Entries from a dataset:
════════════════════

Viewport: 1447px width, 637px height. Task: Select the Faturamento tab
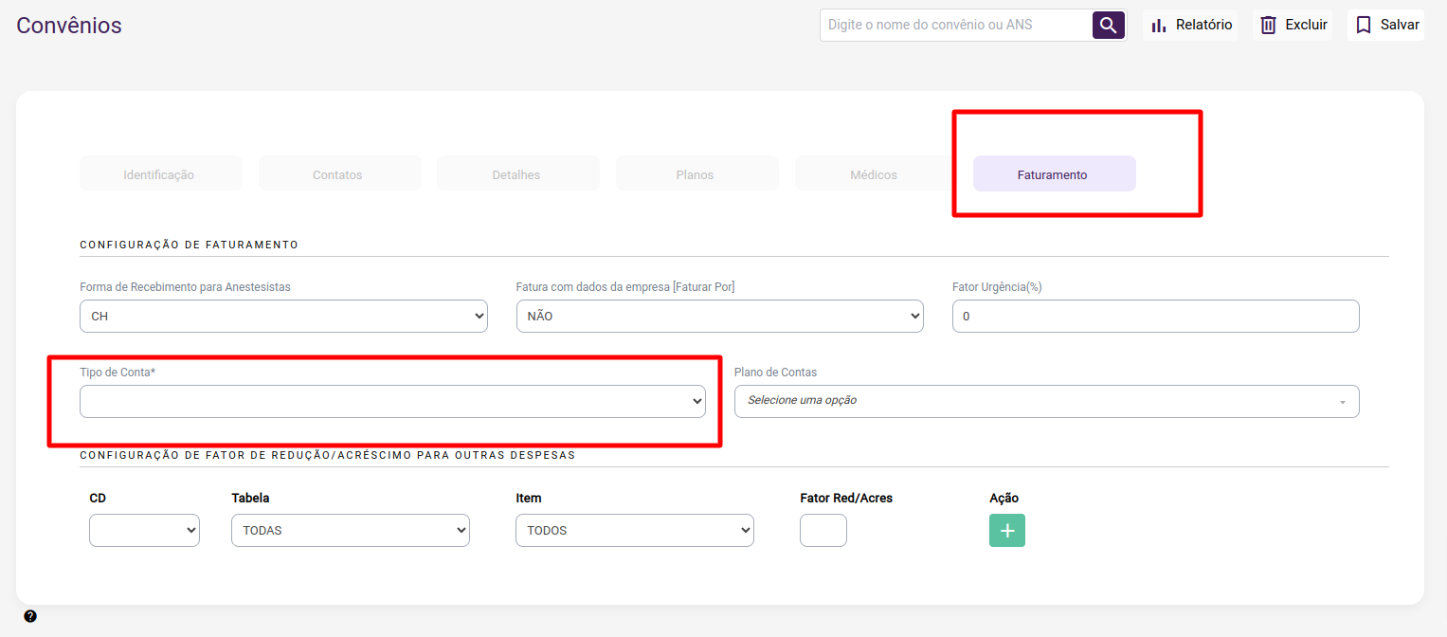click(x=1053, y=174)
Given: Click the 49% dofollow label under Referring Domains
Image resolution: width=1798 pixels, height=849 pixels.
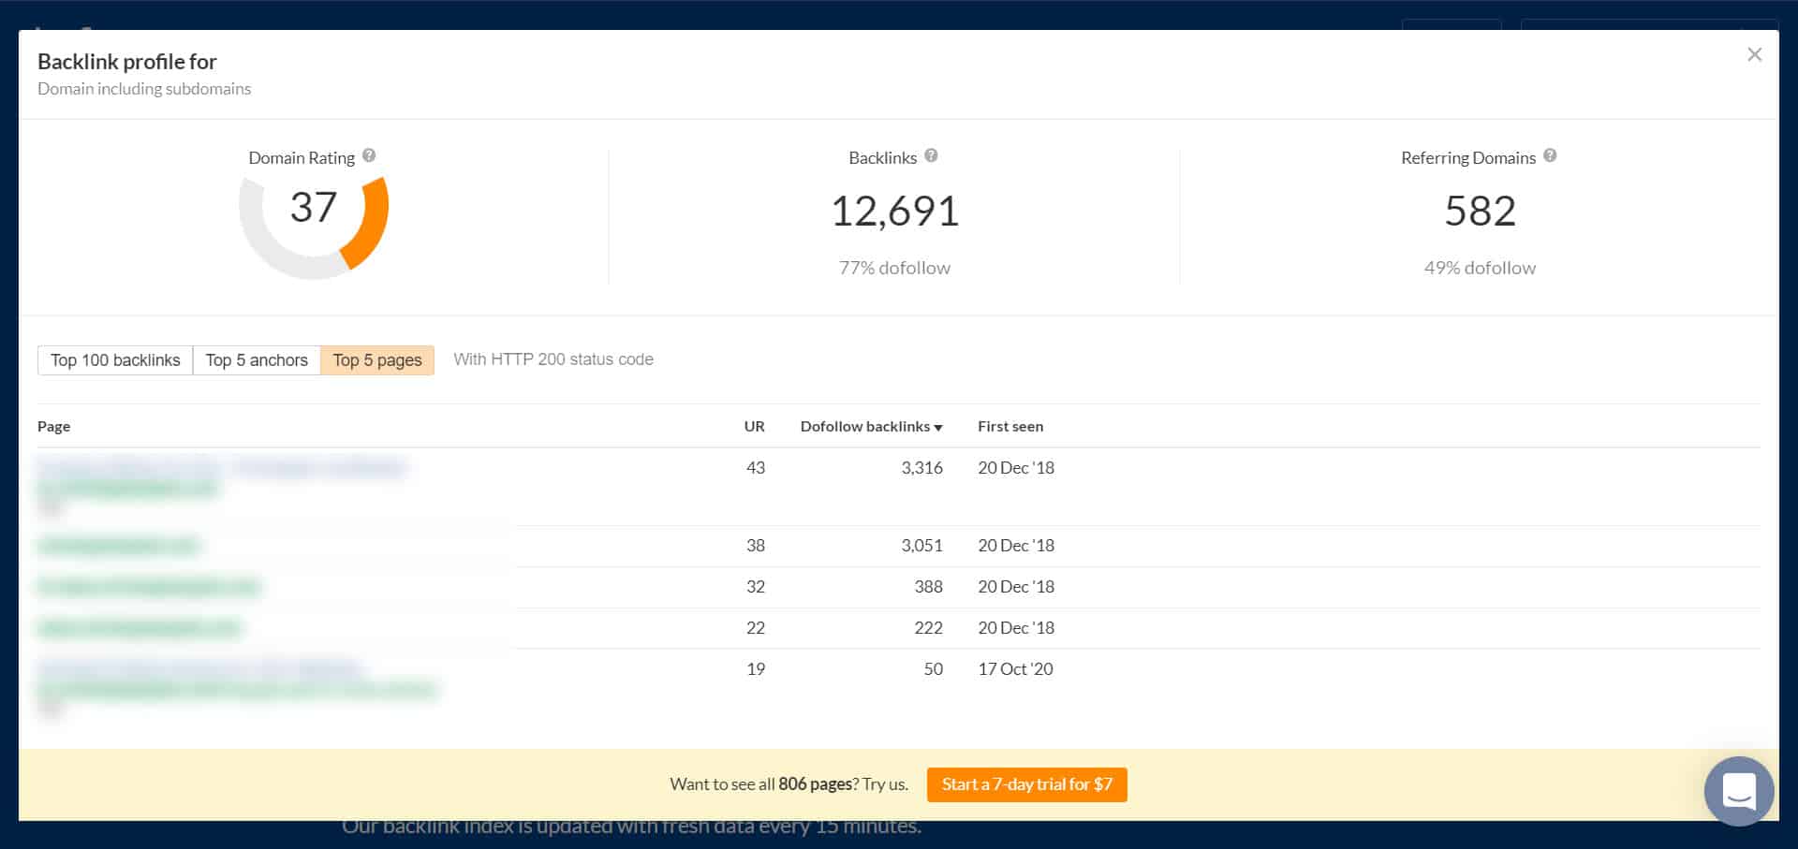Looking at the screenshot, I should click(x=1480, y=268).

════════════════════

→ **What is being asked**
Output every line of the entries above word for word, omitting the pictures.

→ **Task output**
Viewport: 1447px width, 637px height. Task: Select the Faturamento tab
click(x=1053, y=174)
Given: Click the 49% dofollow label under Referring Domains
Image resolution: width=1798 pixels, height=849 pixels.
Looking at the screenshot, I should click(x=1480, y=268).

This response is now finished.